CRAWFORD, TEXAS — There’s mercy in the August breeze in Crawford. It brings relief from the ever-present malevolent heat and humidity at Camp Casey, the makeshift settlement named in honor of Cindy Sheehan’s son, whose life is among the thousands that have been wasted in George W. Bush’s politically pornographic Iraq war/occupation.

Crawford was the last place I ever expected to find a sense of community. I had no interest in visiting the vacation retreats of evil nincompoops. Having just returned from the Voting Rights March in Atlanta, I was plum (peach?) tuckered out. But my absolute abhorrence of the war prompted me to accept Randi Rhodes’s request that I travel to this particular end of the earth as the Camp Casey correspondent for her Air America Radio show.

I was to go for only a few days, but like many US military personnel I found myself pressed into extended service in a stop-loss program. In this case the loss that needed stopping was that of thousands of lives in Iraq. As tough as it is on the ground in Crawford, I’d be much more uncomfortable anyplace else. When you get to know Cindy and other Gold Star Families for Peace, abandoning them to the untender mercilessness of the fire ants, scorpions, water moccasins, rattlers, and Bush functionaries that slither about the president’s prairie playground becomes an unattractive option.

Besides, I haven’t had this much fun in years. Thanks to Mrs. Sheehan, some exceedingly friendly enzymes have been introduced into the Belly of the Beast. When you arrive in Crawford, right before the main railroad crossing where the gate comes down several times a day to allow the speedy passage of freight trains hauling bales of war cash to Houston, you cannot miss the Crawford Peace House. The CPH, opened by Texas peace activists on Easter Sunday 2003, is the nerve center of the staging operation for Camp Casey, which is seven miles farther into the rolling hills. At these two locations, the aforementioned Gold Star families and other organizations, such as Veterans for Peace, Iraqi Veterans Against the War, and Military Families Speak Out, coalesce with hundreds of people from across Texas and every state in the union, as well as from Japan, Australia, Iraq, and several European nations. Collectively, they are taking what is becoming the most fabled stand in these parts since the Alamo.

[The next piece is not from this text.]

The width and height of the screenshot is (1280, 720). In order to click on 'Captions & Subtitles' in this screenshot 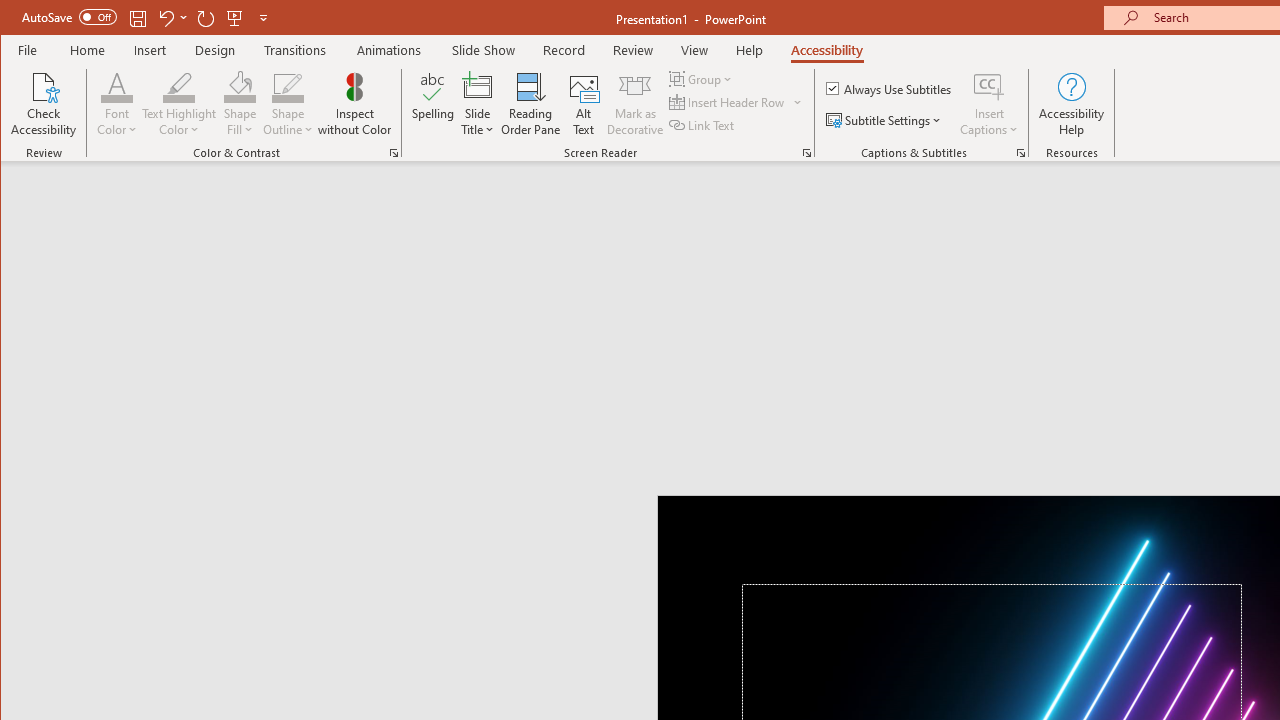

If Fox News had had a turnout as large and thoughtful as this one a few months back in Florida, the Terri Schiavo protest would have looked like Woodstock. The corporate media have minimized Cindy’s large crowds while somehow implying that Bush’s supporters are nearly as prevalent. The fact is that pro-war types have been consistently outnumbered by at least 10 to one, and that’s only during peak times when a few dozen of them arrive simultaneously. Generally they only last long enough to appear on TV.

On Friday, August 11, a reactionary radio blabber tried to sponsor sending several buses of Dallas Metroplex Bush supporters to Crawford. He was able to fill only one. In the most Republican major city in the nation, in the president’s home state, barely enough people could be mustered to fill one bus. Even Cindy would be hard-pressed to make a more compelling argument about the lack of popular support for this war.

On Saturday, several Bush backers were drawn to the most compelling feature of Texas’s newest frontier settlement — several hundred white roadside crosses bearing the names of American soldiers slain in Iraq, a project called Arlington West sponsored by Veterans for Peace. At first they thought they’d show up the protesters by driving American flags into the ground next to the crosses, but American flags were already distributed throughout. Bush’s pilgrims were greeted with a polite welcome and encouraged to respectfully place their flags in appropriate spots. As they read the names and the real human cost of the war hit them, several were reduced to tears. The liberal residents at Camp Casey did what came naturally — they comforted the afflicted. And if minds weren’t changed, seeds of doubt were planted.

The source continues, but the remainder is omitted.